## Text to read
What to Bring to Seller Appointment - Wholesale Real Estate

132 Replies

@John what shall I take if I am a fraud and a scammer ? I want to be successful AND stay out of jail...... you sound experienced.

@Mary Mitchell Wholesalers buy "as is" ...They get it under contract for what the property is worth in its current condition. Wholesalers say, "here is what I am able to buy it for in order to make a profit."  Home sellers know you're going to profit from the deal and most of the time are happy that you are. Why? Because getting rid of their headache property fast is more important than what you may profit.  Again, people who have been ripped off don't give you a hug at closing, text you on holidays and/or send gift cards which have been my personal experience. 

@Mary Mitchell

Depends on the need of my mother. If she has to sell the house quickly and doesn’t have time for realtors and doesn’t want a lot of people running through her house she may want to sell at a discount or when she dies I might want to sell at a discount. But not everyone can walk on water like you and John.

@John Thedford

So how about a POF letter you say you are a hard money lender can you put that in writing?

@John BULL! If it were illegal an ENTIRE INDUSTRY wouldn’t exist to exploit the opportunities. Maybe Jesus will step down and let you be God for awhile.

@Mary Mitchell there’s a trashed property on the local mls here 58 days still here another 108!days still here another ... but the realtors don’t mind blowing blues sky up skirts oh it’s gonna sell just leave it up there meanwhile the seller is stuck can’t get one with their lives they have an albatross and a kindly smooth talking realtor to help them keep it!

Originally posted by @Javonte Hardiman :

@Mary Mitchell Wholesalers buy "as is" ...They get it under contract for what the property is worth in its current condition. Wholesalers say, "here is what I am able to buy it for in order to make a profit."  Home sellers know you're going to profit from the deal and most of the time are happy that you are. Why? Because getting rid of their headache property fast is more important than what you may profit.  Again, people who have been ripped off don't give you a hug at closing, text you on holidays and/or send gift cards which have been my personal experience. 

Wholesalers don't buy houses... unless I am in the dark on what a wholesaler does. Hugs and gift cards aside, what those who are against wholesalers are saying is this...

Let's say you have a house that will sell to a flipper or brrr rental owner for $100k. A wholesaler offers $75k and gets the contract. They then turn around and sell it for that $100k that the flipper or brrrr buyer would have paid. Had the seller simply dumped the house on CL or FB it would have sold for $100k, right? Had they listed with an agent for $100k it would have sold for a $3-6k fee. Before you mention showings and open houses, there is no need for an open house and a wholesaler has to show a house as well (I have looked at a LOT of wholesale deals, try and sell me one where I can't look at it). Trust me, EVERY SINGLE investor buying from wholesalers checks the MLS.

I am not against wholesaling, when done honest. Buy there are a LOT of shady wholesalers who do everything they can to "get a deal" no matter who they step on to get it.

@John Thedford

Hard money lenders want points, they charge higher interest than my bank more than double in most cases him e hard money lenders are scammers and frauds right?

## Instructions for the task
Write the next reply in the wholesale real estate forum thread above, following on from its last post.

## Information shown
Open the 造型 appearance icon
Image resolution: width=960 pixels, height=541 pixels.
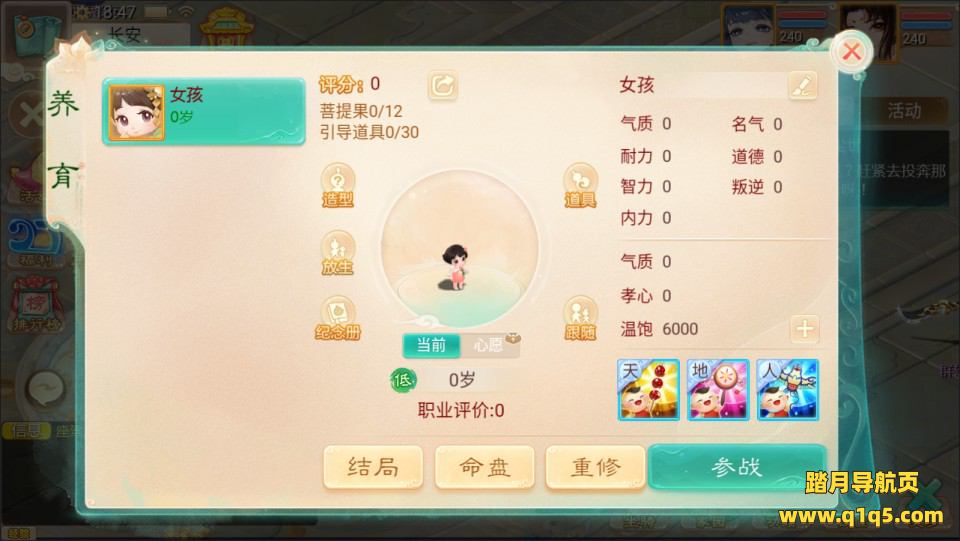click(x=337, y=185)
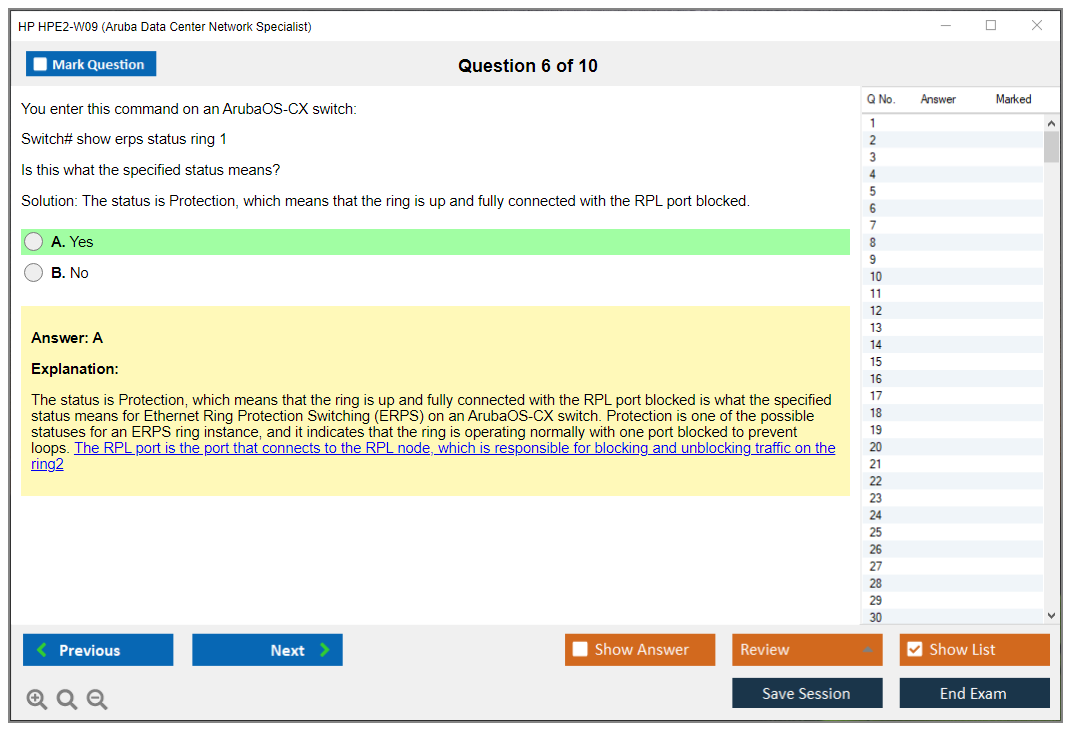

## Exercise response
Originally posted by @John Thedford :

See 475.42 and 475.43. Taking advice from fraud and scammers can get you in trouble with the state. FL laws make it illegal to market properties you do not own. Taking advice from fraud and scammer unlicensed broker cheerleaders can get you in trouble. I report every unlicensed broker and several have gotten cease and desist letters.  Unlicensed brokers are a PUBLIC NUISANCE! 

Also if you need an attorney here is one for you:
https://www.richardhornsby.com/crimes/regulatory/u...

Maybe lydia can start her own website called unlicensed brokers for hire.  Then she can be the head cheerleader LOL! She can teach you how to deceive sellers to believe you are a buyer and not a fraud.

This is typical real estate agent BS, especially the jerk attitude. This "gentleman" is just upset that his profession is going the way of the dinosaur and he becomes more irrelevant by the day. 

Originally posted by @Doug Orchard :

@John Thedford

Hard money lenders want points, they charge higher interest than my bank more than double in most cases him e hard money lenders are scammers and frauds rig

A HML... haha one would think someone living in such a large glass house would not be casting stones with so much aggression.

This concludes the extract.